__Excerpt to read__
··········
Sunday, July 10, 2011

I am not sad 24/7. For realz.

I feel a responsibility of sorts to push all the other blogposts I have floating around my head to the backburner for awhile and just say something.

So here it goes:

I am not sad 24/7.

For realz.

No joke, no fingers crossed, no bull.

I remember in the early days a coworker came to visit (yes, the same one I mentioned in a previous post about over-sharing). She brought a gift for Evelyn (cute girly outfits), and she also brought a gift in memory of Elias (a children’s book. I cried.).

I was still so early out that I was in complete and utter shock over what happened (this was maybe a month post-loss, if that). I said, “I think my life is going to be ruined by this.” When she asked me to elaborate on how I came to this conclusion, I simply said, “Look at the babyloss blogs. They are full of misery.”

Now, this woman had no idea what I was even talking about. So I had to kind of explain what the BLM community is and how many blogs there are floating around in cyberspace written by women whose losses completely destroyed their lives. Jobs lost, marriages ruined, no future children, multiple losses, no hope for the future, etc.

I had such fear in my heart and in my expression when I looked at her and said, “Will that be me?! Is this it? The best of my life is OVER, and I’m not even thirty years old? It’s just all downhill from here on out?!”

She simply responded, “Everybody grieves differently.”

I sighed, and let that comfort me as best it could. I moped for days thinking about how further down the road, once the shock of it all had worn off, I may be ruined by my loss like so many other BLM seemed to be ruined by theirs.

One day I logged into Facebook to find this message from her: “You said that you read a lot of the blogs and women never recover from the loss of a baby. But women do recover...or at least learn to move on. The blogs you are reading are from the women who have a difficult time moving on. The women who have managed to forge ahead with their lives are busy with their families, friends, careers, etc. and probably don't visit the sites as much as the women who are having a difficult time. I am not writing this to upset you...not even a little. I'm hoping that this will make some sense and help you in some way. You can tell me to shut up if you'd like. But just know that I'm thinking of you and wish you nothing but peace and happiness.”

Now, I know what some of you bloggers are thinking. And I agree, some of her words could cause offense (especially to those of us who are very raw in our pain). I don’t equate blogging with “having no life”, which is what she seemed to imply, and I recognize that part of what she wanted to communicate to me was that I need to enjoy my daughter and not spend all my time reading loss blogs. (Come on, that’s a good point, people.) But that wasn’t even the main point. She was trying to help me see that the loss blogs are only snippets and not necessarily representative of the entire loss community.

Her words seemed genuine enough, and I knew they came from the right place, so I started to think it over. And while I don’t completely agree with everything she said (I think you can blog but still have a life, or I at least like to tell myself that), I have my own version of the point she was trying to make: Most BLMs go to their blogs when they are having a horrible day. It’s cheap therapy. Get online, type type type, and not feel so “about to throw someone out a window”-ish. The blogposts created from such sob-sessions are clearly not indicative of the whole person behind them. They are a sliver of that person, a snapshot in time, a moment of pain so heavy that it requires sharing to lighten, a fear so sharp it needs expression to cut a little less. I am “guilty” of this myself, in that I don’t want this blog to become where I only go to vent, cry, rage, and whine. That hardly represents my grief journey in its entirety.
··········
__Raw data__
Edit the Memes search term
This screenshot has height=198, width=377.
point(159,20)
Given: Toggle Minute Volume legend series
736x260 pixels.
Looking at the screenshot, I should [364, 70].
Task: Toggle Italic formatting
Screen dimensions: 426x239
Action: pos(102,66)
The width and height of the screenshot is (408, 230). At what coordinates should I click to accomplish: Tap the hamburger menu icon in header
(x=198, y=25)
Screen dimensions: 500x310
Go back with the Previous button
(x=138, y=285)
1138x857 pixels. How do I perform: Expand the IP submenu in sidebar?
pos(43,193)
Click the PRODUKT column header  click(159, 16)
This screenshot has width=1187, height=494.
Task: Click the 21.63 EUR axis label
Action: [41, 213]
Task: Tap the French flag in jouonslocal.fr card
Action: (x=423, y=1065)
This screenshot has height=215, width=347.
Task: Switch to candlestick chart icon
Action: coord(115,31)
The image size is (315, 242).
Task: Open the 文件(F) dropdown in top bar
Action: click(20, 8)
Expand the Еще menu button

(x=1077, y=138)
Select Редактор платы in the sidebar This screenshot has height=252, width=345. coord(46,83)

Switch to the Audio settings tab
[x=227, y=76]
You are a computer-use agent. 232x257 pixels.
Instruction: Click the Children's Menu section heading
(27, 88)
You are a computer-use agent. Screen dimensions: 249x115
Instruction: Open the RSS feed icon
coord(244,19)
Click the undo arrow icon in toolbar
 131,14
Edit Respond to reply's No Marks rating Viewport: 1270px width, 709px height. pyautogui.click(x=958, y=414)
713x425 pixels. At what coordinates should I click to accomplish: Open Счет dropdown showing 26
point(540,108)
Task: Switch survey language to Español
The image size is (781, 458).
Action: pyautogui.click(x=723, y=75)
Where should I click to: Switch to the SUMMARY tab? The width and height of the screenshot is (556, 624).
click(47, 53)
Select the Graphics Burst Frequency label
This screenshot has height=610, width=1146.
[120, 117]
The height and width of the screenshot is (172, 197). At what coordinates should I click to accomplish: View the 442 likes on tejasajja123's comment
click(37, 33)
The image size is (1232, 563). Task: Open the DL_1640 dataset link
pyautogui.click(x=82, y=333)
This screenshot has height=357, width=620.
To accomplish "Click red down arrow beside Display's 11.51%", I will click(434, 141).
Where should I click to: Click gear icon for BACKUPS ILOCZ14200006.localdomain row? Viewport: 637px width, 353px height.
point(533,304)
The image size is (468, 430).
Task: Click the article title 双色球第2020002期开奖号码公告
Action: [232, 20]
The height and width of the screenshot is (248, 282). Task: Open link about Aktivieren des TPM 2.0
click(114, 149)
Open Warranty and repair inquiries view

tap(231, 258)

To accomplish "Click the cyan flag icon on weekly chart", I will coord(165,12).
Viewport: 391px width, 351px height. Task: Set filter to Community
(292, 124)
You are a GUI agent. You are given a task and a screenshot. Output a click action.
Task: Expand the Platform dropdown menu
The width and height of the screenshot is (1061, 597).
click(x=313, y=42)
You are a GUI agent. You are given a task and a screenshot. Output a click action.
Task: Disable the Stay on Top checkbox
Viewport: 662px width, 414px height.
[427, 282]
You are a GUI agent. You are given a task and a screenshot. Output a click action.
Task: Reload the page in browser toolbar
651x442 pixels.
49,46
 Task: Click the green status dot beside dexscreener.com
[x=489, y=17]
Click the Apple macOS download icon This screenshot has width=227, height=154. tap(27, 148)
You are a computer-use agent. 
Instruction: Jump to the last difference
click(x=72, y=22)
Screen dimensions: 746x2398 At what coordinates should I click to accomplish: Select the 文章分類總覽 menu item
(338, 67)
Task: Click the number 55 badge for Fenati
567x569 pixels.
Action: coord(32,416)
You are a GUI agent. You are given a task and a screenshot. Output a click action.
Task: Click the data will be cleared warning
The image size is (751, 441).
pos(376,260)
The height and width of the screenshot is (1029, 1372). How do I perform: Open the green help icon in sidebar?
··········
__Exercise__
Keep writing the blog post about grieving a baby's death, starting right after its last sentence.

__Expected answer__
Yes, I mainly use this as a therapeutic tool, but I feel a sort of responsibility to say…to any future babylostmama that may come across this blog after losing her baby someday…I know I am over seven months out from my loss, but given that right now I would consider I am having a “low” point, I want to be honest about what that actually looks like. Aside from my moments where tears are falling.

-I still function.

-Most days, I even shower, brush my teeth, and do my makeup (still working on the whole flossing thing).

-I make an attempt to find clothes that fit and convey some aspect of my personality (challenging with the weight grief, not carrying twins, has added to my body).

- I do not live off of junk food and donuts, like The Secret Life of an American Teenager would have you believe. (One of the main characters just suffered stillbirth and frequents Dunkin' a bit much.) I sometimes eat breakfast. I always eat lunch. Not only do I eat dinner, but I have gotten into finding recipes to try, and we have fresh organic produce delivered every week to my husband’s workplace in an effort to learn how to be “grown-ups”. I have enjoyed cooking lately when I never cared to before, so I’d say I am developing new interests, which is not common for someone “depressed”.

-I regularly go grocery-shopping and run other errands and enjoy doing so.

-I recently went to a movie in a theater (haven’t done that since I was pregnant and saw Eat, Pray, Love) and saw a comedy. And I laughed, real laughs, not fake canned ones. More than once. (It was Bridesmaids.)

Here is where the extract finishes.